Ein „Blackhat“ ist in einigen schlicht gestrickten Teilen der US-Hackerkultur ein böser Hacker, ein Cyberkrimineller, der auf Zerstörung, Erpressung und Geld aus ist. Ein „Whitehat“ ist dagegen, ganz im Sinne des Westerngenres, ein Hacker des Gesetzes: Ein Cybersheriff, also tätig im Sinne oder sogar im Dienste von Polizei, FBI oder Militär und Geheimdienst der USA. Der Film konterkariert übliche Hackerfilm-Klischees, wonach der magere Computerfreak einem Bruce Willis den Weg zum Lorbeer freihacken darf. Hier hat der den Film dominierende Hackerheld Hathaway (Chris Hemsworth, bekannt als Donnergott Thor) eigene Muskeln und ballert sich zwischen digitalen Geniestreichen mit brutaler Waffengewalt durch die bleihaltige Hackerballade.

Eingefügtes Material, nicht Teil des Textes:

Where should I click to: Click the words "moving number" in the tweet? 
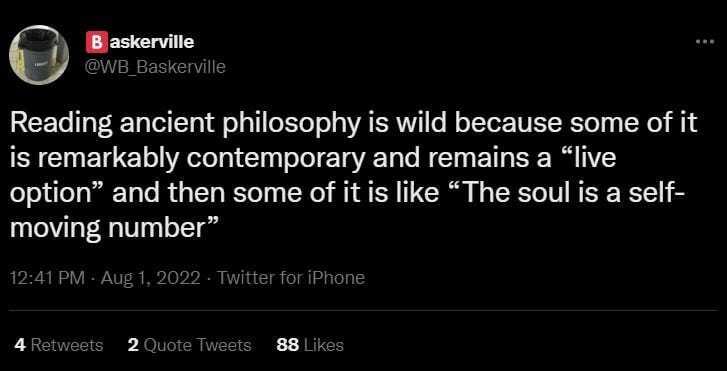[114, 226]
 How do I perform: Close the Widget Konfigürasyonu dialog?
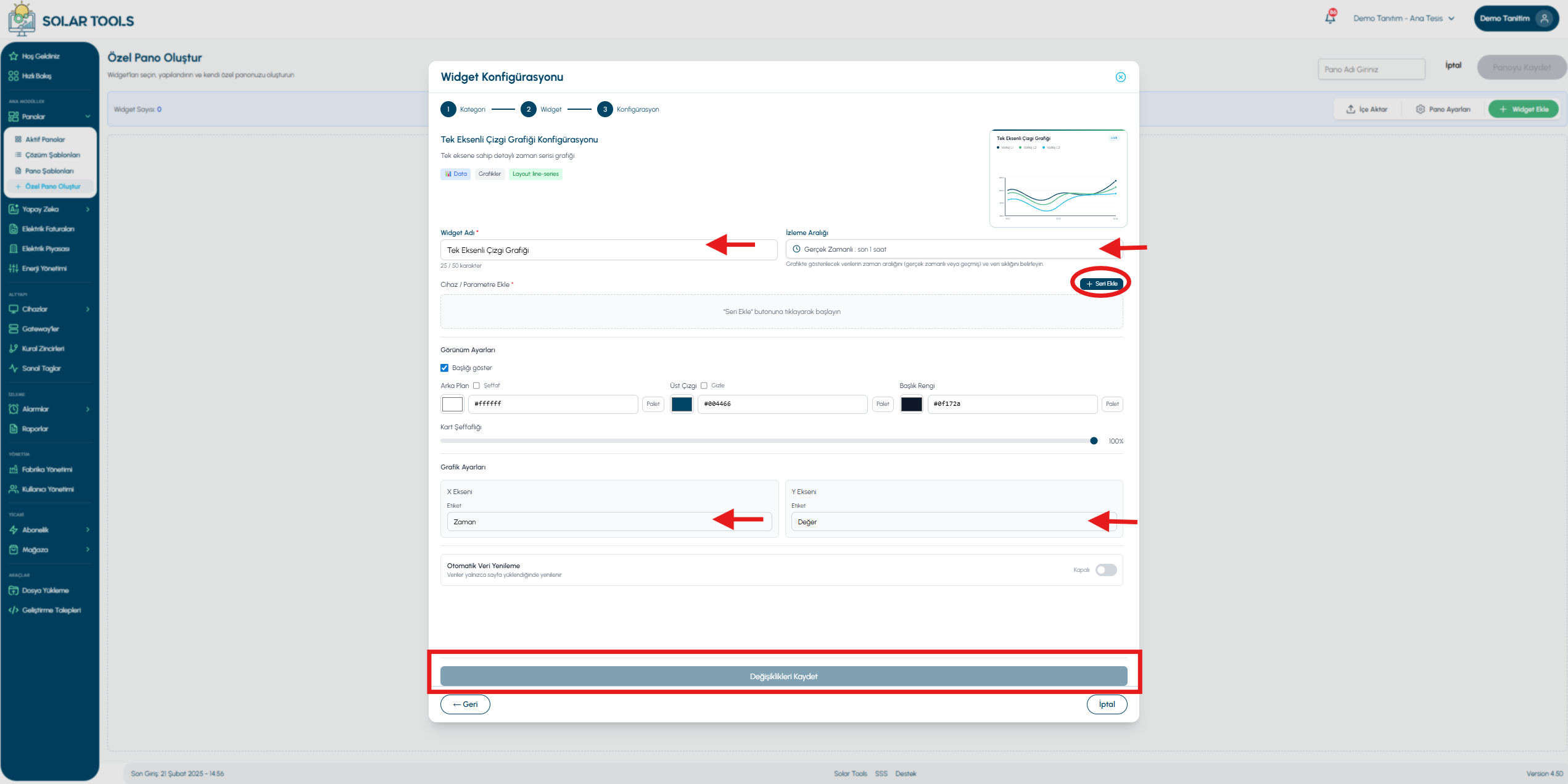pyautogui.click(x=1120, y=77)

Der Film „Blackhat“ beginnt mit einer visuellen Hommage an den Hacker-Klassiker „Tron“: Vom Druck auf eine Enter-Taste rast die Kamera als Elektron durch Drähte, Bauteile und Mikrochips. Dann bersten die Schraubenflügel einer Pumpe: Die Eingangssequenz machte uns zu Zeugen der Cyber-Attacke auf ein chinesisches Atomkraftwerk, dem ein GAU von beinahe Fukuchima-Format folgt. Mehr Effekt geht nicht und die Frage Doku oder Popkorn ist damit auch geklärt.Erzählt wird zunächst aus der Perspektive des chinesischen Whitehat-Militärhackers Chen Dawai (Leehom Wang), der das Verbrechen aufklären soll. Trotz Bedenken auf beiden Seiten kommt es zu einer Kooperation mit den USA, wo bei einem ähnlichen Cyberangriff auf die Börse 70 Millionen Dollar erbeutet wurden. Auch Liebhaber rassistischer Klischees werden also enttäuscht: Die Chinesen sind nicht die Bösen.

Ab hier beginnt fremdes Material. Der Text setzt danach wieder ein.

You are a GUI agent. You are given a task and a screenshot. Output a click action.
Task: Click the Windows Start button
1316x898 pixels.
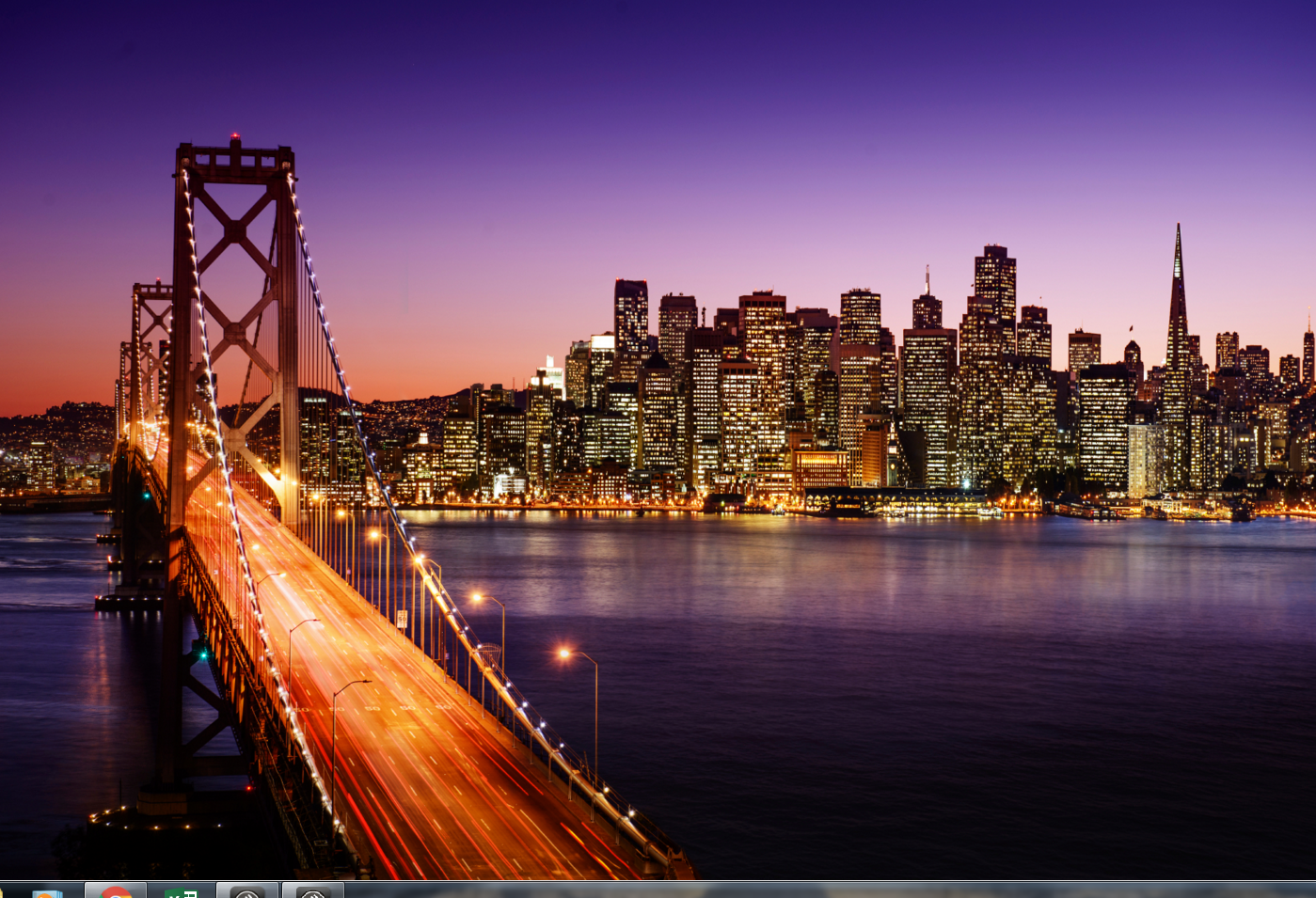click(x=3, y=891)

Unser Whitehat Chen nimmt seine Schwester Lien (Wei Tang), ebenfalls Computerexpertin, mit zum FBI und enttarnt den Programmierer eines Teils der verwendeten Malware. Es ist sein alter Studienkumpel aus den USA, der auf die schiefe Bahn geriet und wegen Computerbetrug 15 Jahre absitzen muss. Chen hatte seinerzeit beim als Studentenulk erstellten Tool sogar mit programmiert und dringt nun darauf, seinen Freund aus alten Tagen ins Team zu holen.

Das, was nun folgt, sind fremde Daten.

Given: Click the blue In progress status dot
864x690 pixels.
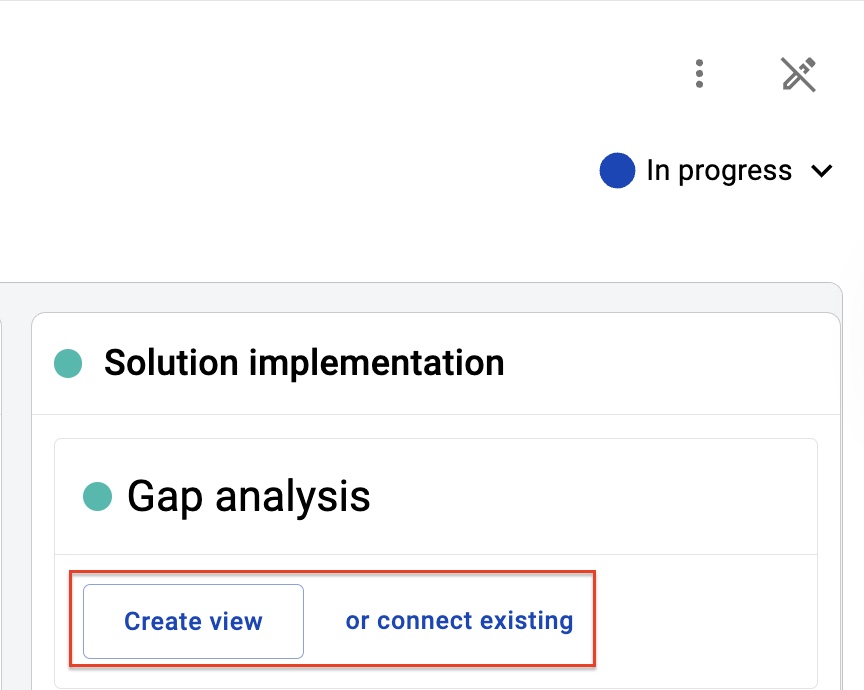Looking at the screenshot, I should click(x=617, y=170).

Hackergenie Hathaway wird widerwillig vom FBI aus dem Knast gelassen und handelt sogar einen Straferlass als Fangprämie für den bösen Blackhat heraus. Hathaway selbst entpuppt sich schnell als nur halbzwielichtiger „Greyhat“. Denn seine Millionenbetrügereien waren Resultat einer schlimmen Kindheit, der Inhaftierung wegen gewaltsamer Verteidigung seines Girls nebst folgender Verweigerung einer zweiten Chance im Computerberuf. Er ist also eigentlich ein guter Kerl, der nie jemanden geschädigt hat, außer Banken, die ja selbst dauernd die Leute abzocken, wie er sich plausibel rechtfertigen kann. Einer erotischen Liaison mit Netzexpertin Lien steht also nichts im Wege.
Die Jagd auf den Blackhat erweist sich als schwierig, auch weil die NSA dem FBI ein wichtiges Tool namens „Blackwidow“ verweigert: Die paranoiden Betonköpfe der NSA trauen der amerikanisch-chinesischen Kooperation nicht. Hathaway hackt die NSA, mit inoffiziellem Einverständnis der FBI-Agentin Barrett (Viola Davis) und wird dafür trotz Fahndungserfolg prompt erneut als Krimineller gebrandmarkt.
Der Film von Michael Mann (Collateral, Public Enemies) erweist sich damit auf der Höhe der Zeit, was eine Doppelmoral bei gesetzwidriger Computernutzung angeht: Man denke etwa an die irrationale Rachsucht der US-Behörden gegen Hacker, etwa Chelsea Manning und Julian Assange von Wikileaks, den Stratfore-Hacker Jeremy Hammond oder den NSA-Dissidenten Edward Snowden. Keiner bekam Straferlass, obwohl alle kriminelle oder zweifelhafte Methoden ans Licht brachten. Egal ob das Hacken einem guten Zweck, dem Nutzen der Gesellschaft oder zum Segen der Menschheit dient, wer immer das Schnüffel-Monopol der NSA, ihrer Alliierten oder Tarnfirmen bricht, wird gnadenlos verfolgt. Wer gar ihre kriminellen Machenschaften aufdeckt, wird als Verräter dämonisiert.So geht es auch unserem us-chinesischen Whitehat-Team, denen zudem alsbald die brutale Bande ihres Blackhat-Kriminellen ihrerseits im Nacken sitzt. In bleihaltigen Gefechten kommen sie unter schweren Verlusten letztlich einem noch viel diabolischerem Plan des Cyberkriminellen auf die Spur. Gedreht wurde in Los Angeles, Hong Kong, Kuala Lumpur, und Jakarta.
Blutiges Hackerepos mit Längen: Der Thriller schwächelt mit einigen Längen, lauer Lovestory und der Wackeloptik in Actionszenen. Er punktet dafür mit ansatzweise kritischer Haltung, Panoramabildern und relativ realistischer Schilderung technischer Details des Cyberkriegs gegen das Verbrechen. Kein ganz großer Wurf, aber solides Popkorn-Kino.